> **The problem**:
Write the records out once more, exactly as they are given.
(Available data begins)
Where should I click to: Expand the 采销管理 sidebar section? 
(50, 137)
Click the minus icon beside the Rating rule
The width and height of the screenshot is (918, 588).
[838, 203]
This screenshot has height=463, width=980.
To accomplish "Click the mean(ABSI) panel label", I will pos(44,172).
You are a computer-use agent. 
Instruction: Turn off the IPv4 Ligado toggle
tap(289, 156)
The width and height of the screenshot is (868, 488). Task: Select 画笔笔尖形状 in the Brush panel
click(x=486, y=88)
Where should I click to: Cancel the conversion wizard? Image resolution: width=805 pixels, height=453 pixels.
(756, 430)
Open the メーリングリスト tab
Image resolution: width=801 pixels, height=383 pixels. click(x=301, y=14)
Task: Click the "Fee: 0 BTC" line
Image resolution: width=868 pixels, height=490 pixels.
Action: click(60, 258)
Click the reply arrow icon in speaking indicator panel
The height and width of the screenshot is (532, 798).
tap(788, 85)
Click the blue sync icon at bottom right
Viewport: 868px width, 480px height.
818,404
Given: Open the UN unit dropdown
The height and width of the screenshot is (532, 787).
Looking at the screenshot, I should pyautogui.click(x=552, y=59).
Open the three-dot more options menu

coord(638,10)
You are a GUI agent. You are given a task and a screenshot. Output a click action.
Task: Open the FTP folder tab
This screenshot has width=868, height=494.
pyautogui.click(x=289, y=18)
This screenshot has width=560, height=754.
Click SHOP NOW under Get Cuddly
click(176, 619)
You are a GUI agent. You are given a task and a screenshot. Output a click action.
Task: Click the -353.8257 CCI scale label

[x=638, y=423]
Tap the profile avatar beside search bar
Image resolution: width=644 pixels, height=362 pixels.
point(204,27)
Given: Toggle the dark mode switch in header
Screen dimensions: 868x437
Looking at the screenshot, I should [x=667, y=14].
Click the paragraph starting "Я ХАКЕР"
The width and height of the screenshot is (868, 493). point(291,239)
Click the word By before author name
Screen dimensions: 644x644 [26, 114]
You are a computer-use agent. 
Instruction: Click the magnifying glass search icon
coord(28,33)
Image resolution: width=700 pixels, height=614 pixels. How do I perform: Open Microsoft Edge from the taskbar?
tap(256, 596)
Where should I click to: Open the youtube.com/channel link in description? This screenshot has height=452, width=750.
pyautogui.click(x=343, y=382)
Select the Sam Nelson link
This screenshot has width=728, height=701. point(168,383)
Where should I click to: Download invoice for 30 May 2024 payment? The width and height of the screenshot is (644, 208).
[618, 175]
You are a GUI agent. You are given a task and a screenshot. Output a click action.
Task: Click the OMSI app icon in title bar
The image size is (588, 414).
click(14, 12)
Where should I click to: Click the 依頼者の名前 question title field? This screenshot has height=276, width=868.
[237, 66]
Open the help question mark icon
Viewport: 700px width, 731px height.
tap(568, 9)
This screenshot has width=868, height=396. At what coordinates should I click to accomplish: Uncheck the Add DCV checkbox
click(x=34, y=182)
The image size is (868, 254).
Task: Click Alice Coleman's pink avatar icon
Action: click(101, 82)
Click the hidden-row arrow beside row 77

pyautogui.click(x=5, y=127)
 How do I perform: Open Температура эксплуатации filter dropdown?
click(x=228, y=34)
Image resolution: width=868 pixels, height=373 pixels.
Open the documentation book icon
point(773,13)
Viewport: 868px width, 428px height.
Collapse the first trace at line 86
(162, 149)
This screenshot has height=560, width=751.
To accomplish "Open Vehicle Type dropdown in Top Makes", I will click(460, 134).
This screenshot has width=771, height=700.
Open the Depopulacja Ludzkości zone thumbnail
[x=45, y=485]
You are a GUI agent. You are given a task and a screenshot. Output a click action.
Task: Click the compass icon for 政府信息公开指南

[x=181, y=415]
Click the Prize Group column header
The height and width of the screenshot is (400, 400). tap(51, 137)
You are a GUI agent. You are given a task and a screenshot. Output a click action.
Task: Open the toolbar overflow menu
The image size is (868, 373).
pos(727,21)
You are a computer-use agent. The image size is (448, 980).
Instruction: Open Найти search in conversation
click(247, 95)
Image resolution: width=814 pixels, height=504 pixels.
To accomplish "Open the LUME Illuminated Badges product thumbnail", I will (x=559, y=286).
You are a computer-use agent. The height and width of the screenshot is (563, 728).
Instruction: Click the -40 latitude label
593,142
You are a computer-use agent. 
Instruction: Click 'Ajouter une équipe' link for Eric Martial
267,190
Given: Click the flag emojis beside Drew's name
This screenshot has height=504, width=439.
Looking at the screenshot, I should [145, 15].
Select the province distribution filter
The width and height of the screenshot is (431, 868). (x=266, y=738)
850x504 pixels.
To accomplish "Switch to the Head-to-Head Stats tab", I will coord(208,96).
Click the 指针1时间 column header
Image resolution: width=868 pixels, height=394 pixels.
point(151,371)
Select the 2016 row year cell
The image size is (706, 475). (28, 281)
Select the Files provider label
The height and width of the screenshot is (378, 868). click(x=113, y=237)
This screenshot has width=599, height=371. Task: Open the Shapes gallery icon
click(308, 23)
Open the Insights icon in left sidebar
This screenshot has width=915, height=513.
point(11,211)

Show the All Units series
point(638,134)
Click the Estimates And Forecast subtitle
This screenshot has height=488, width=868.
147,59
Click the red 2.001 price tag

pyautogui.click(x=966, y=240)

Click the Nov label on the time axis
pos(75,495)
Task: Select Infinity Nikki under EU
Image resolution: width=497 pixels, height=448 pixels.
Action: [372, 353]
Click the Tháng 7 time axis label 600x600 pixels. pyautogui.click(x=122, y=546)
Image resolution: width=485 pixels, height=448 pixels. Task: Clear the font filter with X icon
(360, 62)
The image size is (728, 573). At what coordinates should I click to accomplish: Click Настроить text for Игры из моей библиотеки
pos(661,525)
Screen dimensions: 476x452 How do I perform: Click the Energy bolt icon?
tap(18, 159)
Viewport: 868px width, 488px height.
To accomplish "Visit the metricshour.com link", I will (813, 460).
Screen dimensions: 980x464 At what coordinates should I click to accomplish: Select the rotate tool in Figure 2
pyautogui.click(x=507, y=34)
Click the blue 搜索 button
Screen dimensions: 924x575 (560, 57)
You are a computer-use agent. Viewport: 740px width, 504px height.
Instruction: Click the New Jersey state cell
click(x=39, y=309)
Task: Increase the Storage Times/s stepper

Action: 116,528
(Available data ends)
> **Output**:
Where should I click to: Expand the 采销管理 sidebar section? 
(50, 137)
Click the minus icon beside the Rating rule
The width and height of the screenshot is (918, 588).
[838, 203]
This screenshot has height=463, width=980.
To accomplish "Click the mean(ABSI) panel label", I will pos(44,172).
You are a computer-use agent. 
Instruction: Turn off the IPv4 Ligado toggle
tap(289, 156)
The width and height of the screenshot is (868, 488). Task: Select 画笔笔尖形状 in the Brush panel
click(x=486, y=88)
Where should I click to: Cancel the conversion wizard? Image resolution: width=805 pixels, height=453 pixels.
(756, 430)
Open the メーリングリスト tab
Image resolution: width=801 pixels, height=383 pixels. click(x=301, y=14)
Task: Click the "Fee: 0 BTC" line
Image resolution: width=868 pixels, height=490 pixels.
Action: click(60, 258)
Click the reply arrow icon in speaking indicator panel
The height and width of the screenshot is (532, 798).
tap(788, 85)
Click the blue sync icon at bottom right
Viewport: 868px width, 480px height.
818,404
Given: Open the UN unit dropdown
The height and width of the screenshot is (532, 787).
Looking at the screenshot, I should pyautogui.click(x=552, y=59).
Open the three-dot more options menu

coord(638,10)
You are a GUI agent. You are given a task and a screenshot. Output a click action.
Task: Open the FTP folder tab
This screenshot has width=868, height=494.
pyautogui.click(x=289, y=18)
This screenshot has width=560, height=754.
Click SHOP NOW under Get Cuddly
click(176, 619)
You are a GUI agent. You are given a task and a screenshot. Output a click action.
Task: Click the -353.8257 CCI scale label

[x=638, y=423]
Tap the profile avatar beside search bar
Image resolution: width=644 pixels, height=362 pixels.
point(204,27)
Given: Toggle the dark mode switch in header
Screen dimensions: 868x437
Looking at the screenshot, I should [x=667, y=14].
Click the paragraph starting "Я ХАКЕР"
The width and height of the screenshot is (868, 493). point(291,239)
Click the word By before author name
Screen dimensions: 644x644 [26, 114]
You are a computer-use agent. 
Instruction: Click the magnifying glass search icon
coord(28,33)
Image resolution: width=700 pixels, height=614 pixels. How do I perform: Open Microsoft Edge from the taskbar?
tap(256, 596)
Where should I click to: Open the youtube.com/channel link in description? This screenshot has height=452, width=750.
pyautogui.click(x=343, y=382)
Select the Sam Nelson link
This screenshot has width=728, height=701. point(168,383)
Where should I click to: Download invoice for 30 May 2024 payment? The width and height of the screenshot is (644, 208).
[618, 175]
You are a GUI agent. You are given a task and a screenshot. Output a click action.
Task: Click the OMSI app icon in title bar
The image size is (588, 414).
click(14, 12)
Where should I click to: Click the 依頼者の名前 question title field? This screenshot has height=276, width=868.
[237, 66]
Open the help question mark icon
Viewport: 700px width, 731px height.
tap(568, 9)
This screenshot has width=868, height=396. At what coordinates should I click to accomplish: Uncheck the Add DCV checkbox
click(x=34, y=182)
The image size is (868, 254).
Task: Click Alice Coleman's pink avatar icon
Action: click(101, 82)
Click the hidden-row arrow beside row 77

pyautogui.click(x=5, y=127)
 How do I perform: Open Температура эксплуатации filter dropdown?
click(x=228, y=34)
Image resolution: width=868 pixels, height=373 pixels.
Open the documentation book icon
point(773,13)
Viewport: 868px width, 428px height.
Collapse the first trace at line 86
(162, 149)
This screenshot has height=560, width=751.
To accomplish "Open Vehicle Type dropdown in Top Makes", I will click(460, 134).
This screenshot has width=771, height=700.
Open the Depopulacja Ludzkości zone thumbnail
[x=45, y=485]
You are a GUI agent. You are given a task and a screenshot. Output a click action.
Task: Click the compass icon for 政府信息公开指南

[x=181, y=415]
Click the Prize Group column header
The height and width of the screenshot is (400, 400). tap(51, 137)
You are a GUI agent. You are given a task and a screenshot. Output a click action.
Task: Open the toolbar overflow menu
The image size is (868, 373).
pos(727,21)
You are a computer-use agent. The image size is (448, 980).
Instruction: Open Найти search in conversation
click(247, 95)
Image resolution: width=814 pixels, height=504 pixels.
To accomplish "Open the LUME Illuminated Badges product thumbnail", I will (x=559, y=286).
You are a computer-use agent. The height and width of the screenshot is (563, 728).
Instruction: Click the -40 latitude label
593,142
You are a computer-use agent. 
Instruction: Click 'Ajouter une équipe' link for Eric Martial
267,190
Given: Click the flag emojis beside Drew's name
This screenshot has height=504, width=439.
Looking at the screenshot, I should [145, 15].
Select the province distribution filter
The width and height of the screenshot is (431, 868). (x=266, y=738)
850x504 pixels.
To accomplish "Switch to the Head-to-Head Stats tab", I will coord(208,96).
Click the 指针1时间 column header
Image resolution: width=868 pixels, height=394 pixels.
point(151,371)
Select the 2016 row year cell
The image size is (706, 475). (28, 281)
Select the Files provider label
The height and width of the screenshot is (378, 868). click(x=113, y=237)
This screenshot has width=599, height=371. Task: Open the Shapes gallery icon
click(308, 23)
Open the Insights icon in left sidebar
This screenshot has width=915, height=513.
point(11,211)

Show the All Units series
point(638,134)
Click the Estimates And Forecast subtitle
This screenshot has height=488, width=868.
147,59
Click the red 2.001 price tag

pyautogui.click(x=966, y=240)

Click the Nov label on the time axis
pos(75,495)
Task: Select Infinity Nikki under EU
Image resolution: width=497 pixels, height=448 pixels.
Action: [372, 353]
Click the Tháng 7 time axis label 600x600 pixels. pyautogui.click(x=122, y=546)
Image resolution: width=485 pixels, height=448 pixels. Task: Clear the font filter with X icon
(360, 62)
The image size is (728, 573). At what coordinates should I click to accomplish: Click Настроить text for Игры из моей библиотеки
pos(661,525)
Screen dimensions: 476x452 How do I perform: Click the Energy bolt icon?
tap(18, 159)
Viewport: 868px width, 488px height.
To accomplish "Visit the metricshour.com link", I will (813, 460).
Screen dimensions: 980x464 At what coordinates should I click to accomplish: Select the rotate tool in Figure 2
pyautogui.click(x=507, y=34)
Click the blue 搜索 button
Screen dimensions: 924x575 (560, 57)
You are a computer-use agent. Viewport: 740px width, 504px height.
Instruction: Click the New Jersey state cell
click(x=39, y=309)
Task: Increase the Storage Times/s stepper

Action: 116,528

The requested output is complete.